In 2016 Sundrop Farms opened a 20-hectare complex of greenhouses near Port Augusta, Australia. While size alone makes this venture noteworthy, what really sets it apart is that the farm relies on solar power for its electricity requirements and for heating and cooling, and even for the desalination of sea water for all its water needs.
(Note: Sundrop declined a telephone interview with Country Guide while current expansion is underway, but answered questions by email and also supplied additional information on its present and future farms.)

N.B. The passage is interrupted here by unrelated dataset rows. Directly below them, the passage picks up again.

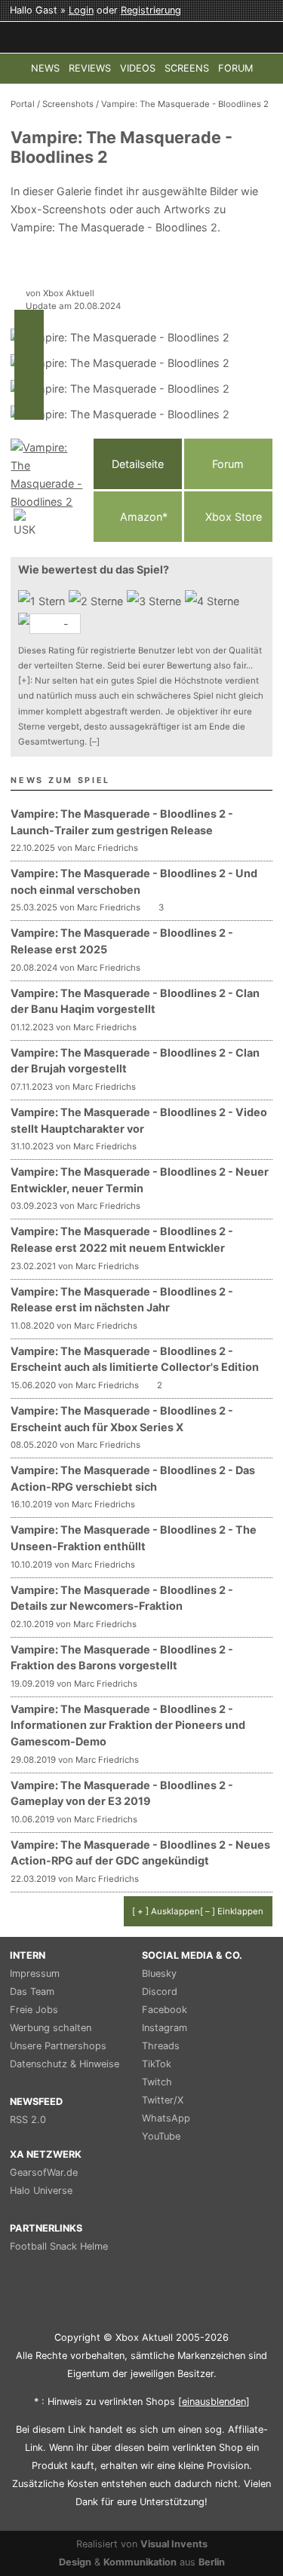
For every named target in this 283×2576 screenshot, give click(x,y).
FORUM (235, 68)
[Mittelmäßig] (156, 601)
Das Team (32, 1991)
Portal (23, 104)
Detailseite (138, 463)
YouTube (161, 2136)
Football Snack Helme (59, 2246)
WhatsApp (166, 2118)
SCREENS (187, 68)
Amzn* (142, 516)
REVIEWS (90, 68)
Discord (159, 1991)
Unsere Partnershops (58, 2045)
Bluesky (159, 1973)
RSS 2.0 (28, 2119)
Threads (161, 2045)
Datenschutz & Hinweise (64, 2064)
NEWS (45, 68)
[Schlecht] (43, 601)
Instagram (164, 2027)
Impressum (35, 1973)
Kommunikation (140, 2562)
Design (75, 2562)
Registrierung (151, 10)
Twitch (157, 2082)
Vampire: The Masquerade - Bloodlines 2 (185, 104)
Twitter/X (162, 2100)
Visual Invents (174, 2544)
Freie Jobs (34, 2009)
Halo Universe (41, 2190)
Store (233, 516)
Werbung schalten (50, 2027)
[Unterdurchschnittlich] (98, 601)
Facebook (164, 2009)
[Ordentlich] (214, 601)
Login (81, 10)
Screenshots (68, 104)
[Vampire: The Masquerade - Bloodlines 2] (48, 490)
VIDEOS (137, 68)
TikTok (156, 2064)
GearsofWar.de (44, 2172)
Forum (228, 463)
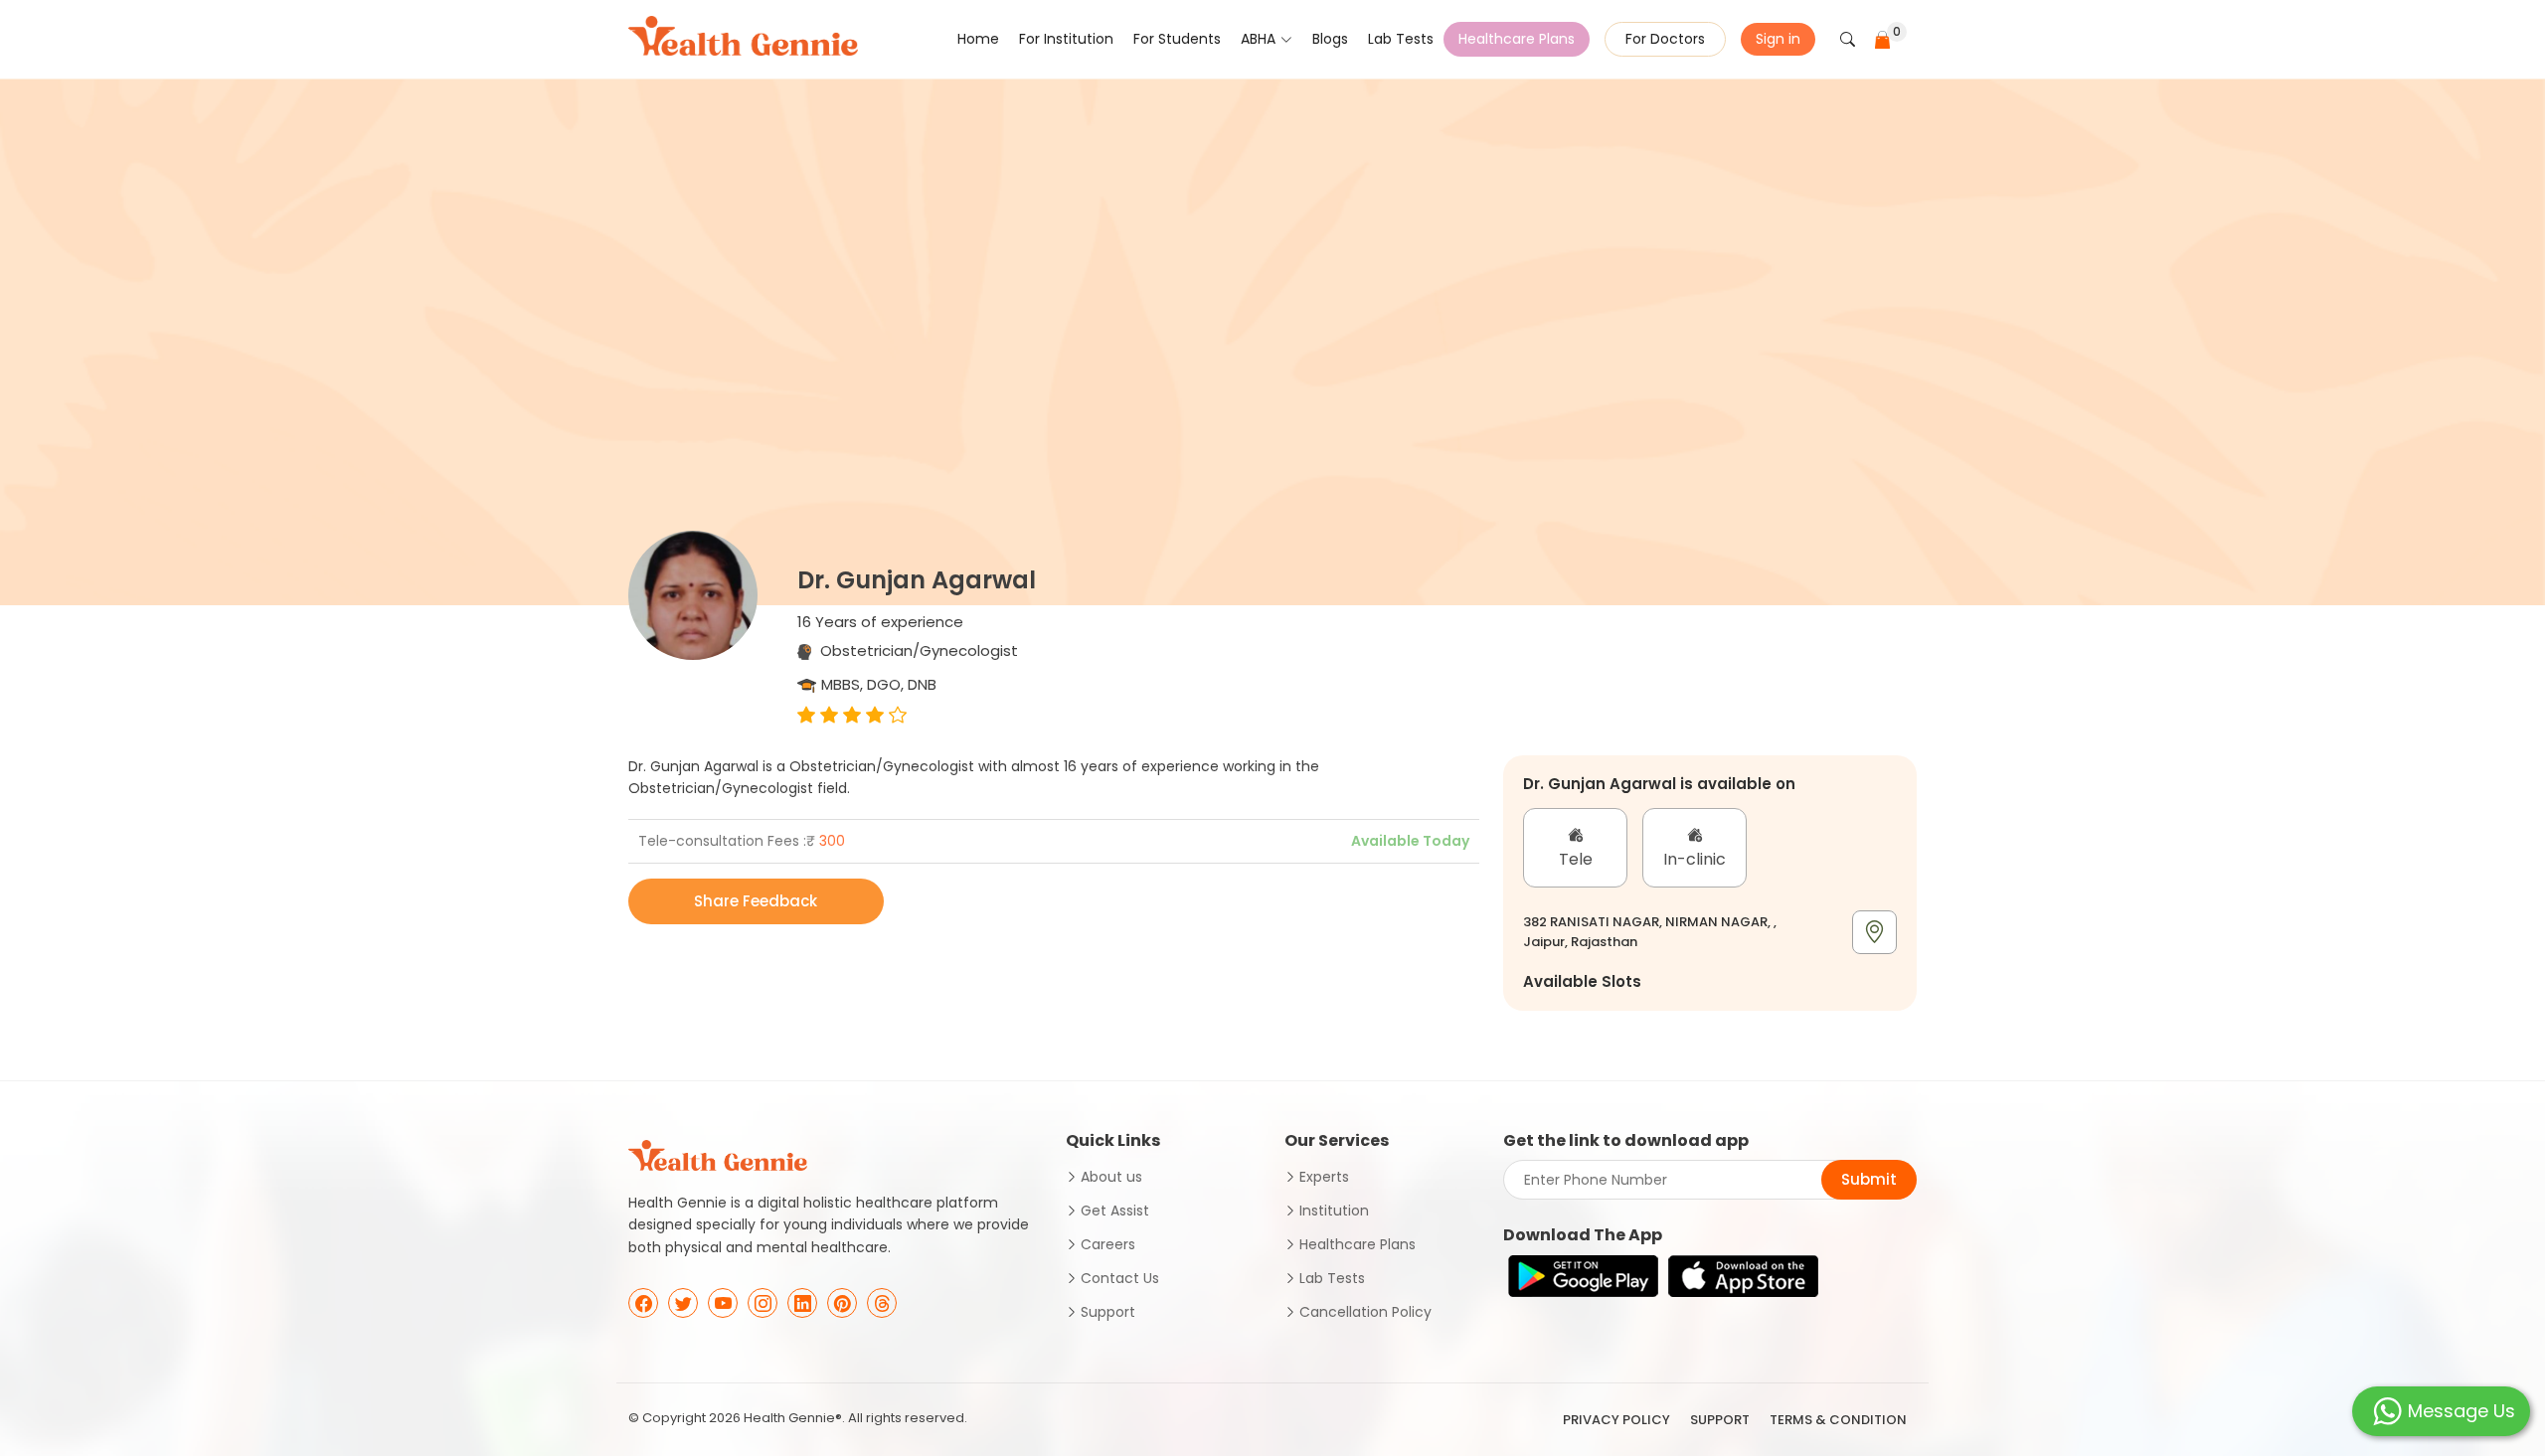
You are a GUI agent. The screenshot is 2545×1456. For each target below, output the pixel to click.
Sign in (1778, 39)
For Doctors (1665, 39)
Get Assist (1115, 1210)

Sundrop Farms utilizes 23,000 mirrors to focus sunlight on a 115-metre tower. At the focal point of this Concentrated Solar Plant (CSP), radiant energy heats water which is then used to heat the greenhouses in winter. The steam created in the tower also generates 39 MW of electricity for the farm operation and to pump cool sea water from Spencer Gulf five kms away. This sea water is used to cool the greenhouses in the summer, and one million litres of this seawater is desalinated daily to nourish the 180,000 hydroponically grown tomato plants in the greenhouses.
This closed-loop environmental system enables this single farm to produce 15,000 to 20,000 five-kg boxes of tomatoes daily (17,000 tonnes annually), which meets more than 15 per cent of Australia’s tomato demand.

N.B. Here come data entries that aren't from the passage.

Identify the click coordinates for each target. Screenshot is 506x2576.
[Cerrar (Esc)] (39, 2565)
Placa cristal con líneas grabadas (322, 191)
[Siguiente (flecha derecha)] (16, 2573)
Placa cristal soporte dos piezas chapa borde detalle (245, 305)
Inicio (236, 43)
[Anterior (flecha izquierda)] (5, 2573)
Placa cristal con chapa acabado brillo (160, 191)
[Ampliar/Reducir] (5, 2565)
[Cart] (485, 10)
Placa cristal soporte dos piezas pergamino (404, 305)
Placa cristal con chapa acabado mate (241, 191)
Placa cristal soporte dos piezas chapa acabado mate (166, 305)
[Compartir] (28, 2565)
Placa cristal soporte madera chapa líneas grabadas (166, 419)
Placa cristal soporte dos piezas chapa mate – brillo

While farmers are often credited as pioneers and early adopters of new technology, it was not farmers or even the ag industry that led to the creation of Sundrop Farms.
Sundrop Farms is the brainchild of German-born chairman and CEO Philipp Saumweber, a Harvard-educated former investment banker at Goldman Sachs.
About a decade ago, while employed as an investment professional with the hedge fund King Street Capital and as a director of his family’s Munich-based agricultural investment business, Saumweber Holdings, Saumweber recognized the need to grow food differently to meet the growth in global population. He sought to create a food production system which would meet three goals:
- Better for people: high quality produce, all year, in any climate.
- Better for the planet: circular, restorative processes using abundant renewable resources.
- Better for business: genuine long-term partnerships for profitable, predictable supply.
These three goals are the backbone of Sundrop Farms’ mission statement.
Saumweber assembled a team of young entrepreneurs and in 2010 built a pilot plant to test the feasibility of growing tomatoes using just sunlight and sea water in the dry, barren lands of South Australia. The success of the pilot plant led to construction of the current facility. Construction began in 2014 and the complex became fully operational last fall.
Sundrop Farms is a private, commercial farm operation. Much of the funding for this vast solar and greenhouse complex came from private investment and hedge funds looking to expand their agricultural portfolio. As a private company, financial details are unavailable. However, the total cost of the greenhouses and solar facility has been estimated around US$205 million.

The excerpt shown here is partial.